Italian Stone Pine

Pinus pinea

Summary 5

The stone pine (Pinus pinea), also called Italian stone pine, umbrella pine and parasol pine, is a tree from the pine family (Pinaceae). The tree is native to the Mediterranean region, occurring in Southern Europe, North Africa, and the Levant.

Description 6

The stone pine is a coniferousevergreen tree that can exceed 25 metres (82 ft) in height, but 12–20 metres (39–66 ft) is more typical. In youth, it is a bushy globe, in mid-age an umbrella canopy on a thick trunk, and, in maturity, a broad and flat crown over 8 metres (26 ft) in width. The bark is thick, red-brown and deeply fissured into broad vertical plates.
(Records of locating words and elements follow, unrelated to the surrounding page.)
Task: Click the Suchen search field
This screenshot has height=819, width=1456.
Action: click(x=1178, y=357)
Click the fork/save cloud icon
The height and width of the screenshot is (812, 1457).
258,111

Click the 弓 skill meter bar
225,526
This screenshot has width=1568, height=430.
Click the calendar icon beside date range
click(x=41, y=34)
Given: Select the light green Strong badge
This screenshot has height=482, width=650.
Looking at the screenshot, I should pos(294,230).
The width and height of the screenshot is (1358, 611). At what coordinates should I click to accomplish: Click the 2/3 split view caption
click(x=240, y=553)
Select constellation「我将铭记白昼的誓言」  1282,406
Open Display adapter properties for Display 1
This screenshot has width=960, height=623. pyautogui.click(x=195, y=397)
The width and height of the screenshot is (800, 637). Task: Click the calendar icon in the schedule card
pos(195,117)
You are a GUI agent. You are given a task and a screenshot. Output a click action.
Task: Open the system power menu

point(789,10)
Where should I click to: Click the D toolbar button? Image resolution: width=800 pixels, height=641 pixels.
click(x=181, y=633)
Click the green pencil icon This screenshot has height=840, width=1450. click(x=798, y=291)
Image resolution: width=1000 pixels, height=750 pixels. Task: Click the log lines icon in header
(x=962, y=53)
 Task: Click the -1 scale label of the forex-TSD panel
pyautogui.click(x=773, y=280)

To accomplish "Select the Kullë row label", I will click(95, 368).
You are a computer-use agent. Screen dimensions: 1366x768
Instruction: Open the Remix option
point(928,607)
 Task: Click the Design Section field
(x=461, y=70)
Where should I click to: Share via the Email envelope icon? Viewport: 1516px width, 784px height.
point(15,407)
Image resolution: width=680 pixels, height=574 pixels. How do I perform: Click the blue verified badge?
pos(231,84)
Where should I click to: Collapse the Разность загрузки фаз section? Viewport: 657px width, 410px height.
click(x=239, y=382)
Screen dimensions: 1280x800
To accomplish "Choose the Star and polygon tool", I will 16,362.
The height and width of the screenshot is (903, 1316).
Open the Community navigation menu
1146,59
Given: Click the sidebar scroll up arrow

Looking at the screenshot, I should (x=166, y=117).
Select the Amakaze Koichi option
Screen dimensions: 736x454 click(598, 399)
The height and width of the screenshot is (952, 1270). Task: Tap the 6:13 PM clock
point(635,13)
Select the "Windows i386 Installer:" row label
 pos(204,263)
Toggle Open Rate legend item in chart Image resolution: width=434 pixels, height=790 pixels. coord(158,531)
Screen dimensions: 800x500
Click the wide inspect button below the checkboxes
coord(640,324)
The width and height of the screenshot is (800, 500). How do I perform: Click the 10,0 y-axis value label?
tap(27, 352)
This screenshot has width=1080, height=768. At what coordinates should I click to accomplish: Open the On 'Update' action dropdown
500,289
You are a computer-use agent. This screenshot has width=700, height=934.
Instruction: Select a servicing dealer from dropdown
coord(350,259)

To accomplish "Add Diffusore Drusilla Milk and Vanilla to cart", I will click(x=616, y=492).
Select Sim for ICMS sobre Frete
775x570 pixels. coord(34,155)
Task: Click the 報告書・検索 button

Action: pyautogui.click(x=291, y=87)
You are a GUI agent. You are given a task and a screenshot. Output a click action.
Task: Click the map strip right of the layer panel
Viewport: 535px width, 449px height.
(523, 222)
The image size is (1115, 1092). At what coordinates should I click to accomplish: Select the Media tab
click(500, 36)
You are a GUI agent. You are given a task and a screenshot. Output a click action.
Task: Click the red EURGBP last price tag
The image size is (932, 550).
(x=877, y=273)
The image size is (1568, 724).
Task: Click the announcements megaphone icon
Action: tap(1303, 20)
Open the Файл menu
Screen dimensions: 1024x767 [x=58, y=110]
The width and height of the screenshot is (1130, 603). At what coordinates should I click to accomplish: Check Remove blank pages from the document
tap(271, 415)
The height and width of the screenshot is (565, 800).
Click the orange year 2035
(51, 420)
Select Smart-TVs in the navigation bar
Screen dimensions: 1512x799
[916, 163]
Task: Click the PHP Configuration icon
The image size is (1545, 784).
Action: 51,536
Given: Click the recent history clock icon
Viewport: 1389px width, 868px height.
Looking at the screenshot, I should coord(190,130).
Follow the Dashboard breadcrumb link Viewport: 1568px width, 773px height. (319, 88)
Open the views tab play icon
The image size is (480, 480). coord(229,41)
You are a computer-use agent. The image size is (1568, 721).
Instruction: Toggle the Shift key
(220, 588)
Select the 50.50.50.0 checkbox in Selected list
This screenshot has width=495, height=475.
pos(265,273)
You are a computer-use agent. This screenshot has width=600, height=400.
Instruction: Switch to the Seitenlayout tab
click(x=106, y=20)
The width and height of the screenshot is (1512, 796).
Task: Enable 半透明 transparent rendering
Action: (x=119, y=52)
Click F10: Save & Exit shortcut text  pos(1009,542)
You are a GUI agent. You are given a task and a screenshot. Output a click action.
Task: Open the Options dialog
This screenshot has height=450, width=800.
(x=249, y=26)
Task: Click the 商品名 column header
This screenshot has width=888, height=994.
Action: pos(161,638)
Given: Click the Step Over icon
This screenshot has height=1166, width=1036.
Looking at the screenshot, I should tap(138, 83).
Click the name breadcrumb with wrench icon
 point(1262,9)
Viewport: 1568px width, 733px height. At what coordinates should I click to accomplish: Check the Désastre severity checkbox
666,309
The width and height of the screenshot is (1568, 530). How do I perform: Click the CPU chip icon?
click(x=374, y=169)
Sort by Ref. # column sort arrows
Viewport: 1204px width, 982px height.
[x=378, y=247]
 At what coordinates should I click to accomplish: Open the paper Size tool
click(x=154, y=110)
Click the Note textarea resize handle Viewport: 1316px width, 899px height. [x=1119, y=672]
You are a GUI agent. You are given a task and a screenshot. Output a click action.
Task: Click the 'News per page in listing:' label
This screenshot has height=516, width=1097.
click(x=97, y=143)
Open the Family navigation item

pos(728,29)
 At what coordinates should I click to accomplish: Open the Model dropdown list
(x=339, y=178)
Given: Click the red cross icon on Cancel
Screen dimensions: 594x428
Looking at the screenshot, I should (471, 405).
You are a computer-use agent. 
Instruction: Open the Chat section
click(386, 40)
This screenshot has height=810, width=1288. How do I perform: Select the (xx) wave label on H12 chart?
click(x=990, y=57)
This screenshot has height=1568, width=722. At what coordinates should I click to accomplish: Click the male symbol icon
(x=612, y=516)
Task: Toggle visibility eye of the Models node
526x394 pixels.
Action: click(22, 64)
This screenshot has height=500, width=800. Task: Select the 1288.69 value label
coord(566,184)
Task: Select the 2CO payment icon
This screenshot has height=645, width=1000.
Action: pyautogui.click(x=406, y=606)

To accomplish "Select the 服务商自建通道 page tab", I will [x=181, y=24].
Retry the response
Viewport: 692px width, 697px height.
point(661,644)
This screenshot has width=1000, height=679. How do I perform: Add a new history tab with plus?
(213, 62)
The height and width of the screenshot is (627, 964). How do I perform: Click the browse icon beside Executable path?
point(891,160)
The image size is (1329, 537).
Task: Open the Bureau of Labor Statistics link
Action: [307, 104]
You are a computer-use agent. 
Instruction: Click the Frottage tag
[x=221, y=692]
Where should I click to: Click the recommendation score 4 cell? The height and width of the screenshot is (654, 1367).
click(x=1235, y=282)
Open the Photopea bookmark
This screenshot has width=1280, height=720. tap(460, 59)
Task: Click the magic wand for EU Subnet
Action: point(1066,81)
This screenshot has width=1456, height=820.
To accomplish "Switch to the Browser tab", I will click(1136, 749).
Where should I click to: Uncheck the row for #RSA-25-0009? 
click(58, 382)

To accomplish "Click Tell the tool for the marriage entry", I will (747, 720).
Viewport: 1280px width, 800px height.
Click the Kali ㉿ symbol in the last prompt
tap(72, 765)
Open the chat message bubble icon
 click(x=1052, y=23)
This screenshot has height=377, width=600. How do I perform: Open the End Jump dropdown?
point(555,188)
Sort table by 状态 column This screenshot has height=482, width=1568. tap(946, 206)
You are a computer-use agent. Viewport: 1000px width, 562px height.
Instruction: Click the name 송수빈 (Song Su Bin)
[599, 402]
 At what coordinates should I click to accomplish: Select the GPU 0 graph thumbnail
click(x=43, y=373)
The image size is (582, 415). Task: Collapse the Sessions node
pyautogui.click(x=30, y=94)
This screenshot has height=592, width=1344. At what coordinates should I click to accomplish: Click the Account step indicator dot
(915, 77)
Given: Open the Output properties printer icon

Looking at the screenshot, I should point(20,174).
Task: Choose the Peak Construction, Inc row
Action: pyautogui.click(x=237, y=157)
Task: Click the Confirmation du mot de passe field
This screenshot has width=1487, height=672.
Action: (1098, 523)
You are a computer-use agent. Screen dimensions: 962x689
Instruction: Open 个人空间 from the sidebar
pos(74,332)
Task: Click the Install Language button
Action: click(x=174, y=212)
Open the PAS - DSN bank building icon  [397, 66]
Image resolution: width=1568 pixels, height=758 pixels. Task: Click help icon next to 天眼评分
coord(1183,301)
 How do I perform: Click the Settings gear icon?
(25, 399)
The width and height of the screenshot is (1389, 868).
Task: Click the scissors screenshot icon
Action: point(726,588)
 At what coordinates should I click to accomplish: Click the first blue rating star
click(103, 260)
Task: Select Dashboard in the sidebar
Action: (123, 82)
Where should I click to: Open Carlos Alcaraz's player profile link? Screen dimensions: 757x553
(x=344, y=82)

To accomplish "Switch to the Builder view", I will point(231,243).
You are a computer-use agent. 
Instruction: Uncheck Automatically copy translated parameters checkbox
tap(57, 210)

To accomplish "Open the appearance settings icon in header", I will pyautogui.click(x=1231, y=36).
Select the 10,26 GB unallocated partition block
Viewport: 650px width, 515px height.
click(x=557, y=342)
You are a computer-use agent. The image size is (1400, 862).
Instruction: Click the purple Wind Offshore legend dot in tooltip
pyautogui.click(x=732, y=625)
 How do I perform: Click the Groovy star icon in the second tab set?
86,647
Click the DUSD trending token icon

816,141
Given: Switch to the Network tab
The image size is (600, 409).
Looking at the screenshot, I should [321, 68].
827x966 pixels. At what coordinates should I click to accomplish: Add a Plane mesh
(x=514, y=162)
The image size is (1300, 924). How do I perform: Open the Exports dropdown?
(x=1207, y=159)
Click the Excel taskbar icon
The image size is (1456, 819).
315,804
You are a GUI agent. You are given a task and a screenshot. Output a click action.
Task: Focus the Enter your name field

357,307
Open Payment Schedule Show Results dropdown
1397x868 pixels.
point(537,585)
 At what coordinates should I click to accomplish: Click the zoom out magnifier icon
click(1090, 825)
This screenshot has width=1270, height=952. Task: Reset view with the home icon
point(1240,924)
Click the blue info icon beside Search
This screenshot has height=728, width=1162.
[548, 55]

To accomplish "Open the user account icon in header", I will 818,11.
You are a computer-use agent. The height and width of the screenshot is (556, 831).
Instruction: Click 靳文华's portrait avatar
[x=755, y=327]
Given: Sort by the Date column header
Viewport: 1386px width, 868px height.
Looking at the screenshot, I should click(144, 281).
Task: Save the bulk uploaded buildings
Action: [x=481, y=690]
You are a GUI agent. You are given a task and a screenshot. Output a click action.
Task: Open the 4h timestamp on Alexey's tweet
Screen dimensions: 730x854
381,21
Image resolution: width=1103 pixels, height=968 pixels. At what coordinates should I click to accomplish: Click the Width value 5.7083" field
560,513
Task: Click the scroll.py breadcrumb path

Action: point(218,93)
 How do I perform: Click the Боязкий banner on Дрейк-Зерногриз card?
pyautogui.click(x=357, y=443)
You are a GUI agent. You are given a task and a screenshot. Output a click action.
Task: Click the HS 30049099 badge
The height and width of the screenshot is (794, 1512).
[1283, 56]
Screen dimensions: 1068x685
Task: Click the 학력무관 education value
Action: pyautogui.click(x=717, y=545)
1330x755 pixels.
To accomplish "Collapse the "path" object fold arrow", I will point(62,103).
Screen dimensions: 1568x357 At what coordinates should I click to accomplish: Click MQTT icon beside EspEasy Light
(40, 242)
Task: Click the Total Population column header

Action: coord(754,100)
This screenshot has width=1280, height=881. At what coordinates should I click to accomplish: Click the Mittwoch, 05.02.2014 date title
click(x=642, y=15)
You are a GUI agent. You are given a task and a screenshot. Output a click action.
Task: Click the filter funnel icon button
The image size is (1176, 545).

The flexible mid-green leaves are needle-like, in bundles of two, and are 10–20 centimetres (3.9–7.9 in) long (exceptionally up to 30 centimetres (12 in)). Young trees up to 5–10 years old bear juvenile leaves, which are very different, single (not paired), 2–4 centimetres (0.79–1.57 in) long, glaucous blue-green; the adult leaves appear mixed with juvenile leaves from the fourth or fifth year on, replacing it fully by around the tenth year. Juvenile leaves are also produced in regrowth following injury, such as a broken shoot, on older trees.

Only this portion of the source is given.